For more than a decade, volunteers have pedaled bicycles from Audubon Park Covenant Church to tend front-yard micro-farms scattered across the neighborhood. The church at 3219 Chelsea St. has served as home base for Fleet Farming, a program of the UN-accredited nonprofit IDEAS For Us that converts residential lawns into productive gardens, grows seedlings, stores farming tools, and sends volunteers on biweekly “Swarm Rides” to farmlettes within half a mile of the property.

Then came code enforcement.

The City of Orlando cited the church for violations related to the farming operation — a 6-foot fence built without a permit, open storage of soil and equipment, and a second storage shed on the property. City planning staff characterized the operation as a “not-for-profit residential landscaping operation” unsuited for the R-1A residential zone, and recommended that the Board of Zoning Adjustment deny all three variance requests filed on behalf of the church.

But after a deferral at the BZA’s Jan. 27 hearing, the case has taken a turn. The variance requests have been withdrawn, and the city has converted the case to a Conditional Use Permit — CUP2026-10003 — which will go before the Municipal Planning Board on April 21, 2026.

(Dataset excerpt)
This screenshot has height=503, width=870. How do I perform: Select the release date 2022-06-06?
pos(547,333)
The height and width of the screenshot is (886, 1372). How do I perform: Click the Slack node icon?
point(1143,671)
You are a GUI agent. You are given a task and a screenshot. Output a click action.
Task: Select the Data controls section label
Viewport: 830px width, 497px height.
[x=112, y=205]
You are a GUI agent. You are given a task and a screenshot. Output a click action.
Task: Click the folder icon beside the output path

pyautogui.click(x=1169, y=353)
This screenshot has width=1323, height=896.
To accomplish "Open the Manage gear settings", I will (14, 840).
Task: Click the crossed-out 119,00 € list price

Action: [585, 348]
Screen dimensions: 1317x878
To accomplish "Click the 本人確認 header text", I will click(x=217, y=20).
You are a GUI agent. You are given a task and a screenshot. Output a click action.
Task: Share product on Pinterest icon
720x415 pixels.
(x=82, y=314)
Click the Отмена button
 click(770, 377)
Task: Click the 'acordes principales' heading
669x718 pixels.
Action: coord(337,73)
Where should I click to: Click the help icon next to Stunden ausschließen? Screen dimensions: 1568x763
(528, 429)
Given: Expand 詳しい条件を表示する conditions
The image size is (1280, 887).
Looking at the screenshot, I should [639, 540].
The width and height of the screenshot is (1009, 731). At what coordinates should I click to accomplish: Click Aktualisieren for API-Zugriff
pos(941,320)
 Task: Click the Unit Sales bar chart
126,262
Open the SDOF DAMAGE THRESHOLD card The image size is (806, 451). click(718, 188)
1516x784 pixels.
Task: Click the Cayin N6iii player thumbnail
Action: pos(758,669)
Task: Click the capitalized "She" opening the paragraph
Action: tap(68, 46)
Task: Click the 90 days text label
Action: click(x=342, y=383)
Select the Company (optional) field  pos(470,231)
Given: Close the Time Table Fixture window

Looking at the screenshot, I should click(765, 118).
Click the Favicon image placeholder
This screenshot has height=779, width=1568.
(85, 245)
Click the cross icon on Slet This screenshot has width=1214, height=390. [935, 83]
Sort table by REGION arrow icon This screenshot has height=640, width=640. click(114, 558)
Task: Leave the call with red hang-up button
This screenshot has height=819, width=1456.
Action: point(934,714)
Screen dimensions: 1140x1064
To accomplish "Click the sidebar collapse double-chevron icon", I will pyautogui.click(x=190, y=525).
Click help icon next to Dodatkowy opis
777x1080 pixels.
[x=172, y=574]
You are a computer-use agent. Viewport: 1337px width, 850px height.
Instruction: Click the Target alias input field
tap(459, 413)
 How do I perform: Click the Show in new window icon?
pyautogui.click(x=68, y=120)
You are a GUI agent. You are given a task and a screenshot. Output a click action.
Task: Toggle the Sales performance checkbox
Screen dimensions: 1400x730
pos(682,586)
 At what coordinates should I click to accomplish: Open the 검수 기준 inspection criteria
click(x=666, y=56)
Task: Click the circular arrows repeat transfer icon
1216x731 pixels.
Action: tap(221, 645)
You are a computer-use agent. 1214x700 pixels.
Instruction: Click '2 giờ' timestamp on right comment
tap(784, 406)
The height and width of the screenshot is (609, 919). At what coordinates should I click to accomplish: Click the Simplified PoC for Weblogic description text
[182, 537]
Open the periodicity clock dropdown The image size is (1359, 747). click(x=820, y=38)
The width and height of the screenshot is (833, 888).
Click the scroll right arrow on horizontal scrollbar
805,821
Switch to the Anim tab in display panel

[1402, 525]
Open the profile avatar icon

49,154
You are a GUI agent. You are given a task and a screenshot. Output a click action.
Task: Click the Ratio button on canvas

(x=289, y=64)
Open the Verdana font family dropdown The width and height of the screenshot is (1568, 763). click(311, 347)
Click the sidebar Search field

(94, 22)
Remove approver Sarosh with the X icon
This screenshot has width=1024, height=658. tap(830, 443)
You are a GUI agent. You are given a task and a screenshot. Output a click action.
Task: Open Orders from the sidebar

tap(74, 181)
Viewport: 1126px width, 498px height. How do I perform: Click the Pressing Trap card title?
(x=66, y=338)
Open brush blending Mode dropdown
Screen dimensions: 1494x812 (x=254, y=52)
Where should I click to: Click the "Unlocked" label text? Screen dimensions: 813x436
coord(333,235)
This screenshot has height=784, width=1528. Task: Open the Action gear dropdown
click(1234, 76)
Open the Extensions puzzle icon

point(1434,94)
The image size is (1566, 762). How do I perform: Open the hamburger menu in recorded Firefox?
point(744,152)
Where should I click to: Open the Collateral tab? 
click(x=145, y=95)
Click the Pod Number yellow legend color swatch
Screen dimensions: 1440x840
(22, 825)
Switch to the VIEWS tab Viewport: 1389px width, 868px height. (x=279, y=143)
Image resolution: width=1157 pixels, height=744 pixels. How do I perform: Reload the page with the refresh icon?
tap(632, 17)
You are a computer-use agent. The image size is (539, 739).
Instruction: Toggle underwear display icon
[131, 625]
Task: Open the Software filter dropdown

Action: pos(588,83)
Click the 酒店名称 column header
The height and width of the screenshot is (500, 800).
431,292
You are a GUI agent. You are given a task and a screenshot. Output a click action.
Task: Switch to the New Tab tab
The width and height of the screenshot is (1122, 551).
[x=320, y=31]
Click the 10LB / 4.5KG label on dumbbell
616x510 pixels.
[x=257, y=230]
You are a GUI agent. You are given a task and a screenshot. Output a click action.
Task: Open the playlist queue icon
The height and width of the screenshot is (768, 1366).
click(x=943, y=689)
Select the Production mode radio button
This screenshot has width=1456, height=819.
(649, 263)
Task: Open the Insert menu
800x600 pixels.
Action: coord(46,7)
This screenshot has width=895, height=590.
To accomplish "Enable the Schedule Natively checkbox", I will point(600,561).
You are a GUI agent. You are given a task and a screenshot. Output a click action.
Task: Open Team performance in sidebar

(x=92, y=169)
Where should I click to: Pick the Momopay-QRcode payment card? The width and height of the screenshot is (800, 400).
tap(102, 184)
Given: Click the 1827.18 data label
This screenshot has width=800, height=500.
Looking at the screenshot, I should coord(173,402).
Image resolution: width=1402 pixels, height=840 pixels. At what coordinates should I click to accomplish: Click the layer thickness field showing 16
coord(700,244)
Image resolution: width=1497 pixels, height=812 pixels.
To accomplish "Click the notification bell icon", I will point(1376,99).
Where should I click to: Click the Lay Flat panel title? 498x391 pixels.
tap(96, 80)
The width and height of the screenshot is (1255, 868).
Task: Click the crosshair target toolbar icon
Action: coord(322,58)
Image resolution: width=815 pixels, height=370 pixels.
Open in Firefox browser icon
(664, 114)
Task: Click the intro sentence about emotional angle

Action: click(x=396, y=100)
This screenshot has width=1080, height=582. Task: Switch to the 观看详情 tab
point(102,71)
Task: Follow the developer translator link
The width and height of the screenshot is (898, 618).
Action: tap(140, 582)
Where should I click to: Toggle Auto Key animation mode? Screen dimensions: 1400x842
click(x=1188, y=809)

• [List of tasks]:
- A) Please reproduce the passage from the Fleet Farming article above, starting with "Then came code" and going on through "April 21, 2026.".
- B) According to the Fleet Farming article, on what date will the Municipal Planning Board take up the church's Conditional Use Permit?

• [Outputs for the tasks]:
- A)
Then came code enforcement.

The City of Orlando cited the church for violations related to the farming operation — a 6-foot fence built without a permit, open storage of soil and equipment, and a second storage shed on the property. City planning staff characterized the operation as a “not-for-profit residential landscaping operation” unsuited for the R-1A residential zone, and recommended that the Board of Zoning Adjustment deny all three variance requests filed on behalf of the church.

But after a deferral at the BZA’s Jan. 27 hearing, the case has taken a turn. The variance requests have been withdrawn, and the city has converted the case to a Conditional Use Permit — CUP2026-10003 — which will go before the Municipal Planning Board on April 21, 2026.

- B) April 21, 2026.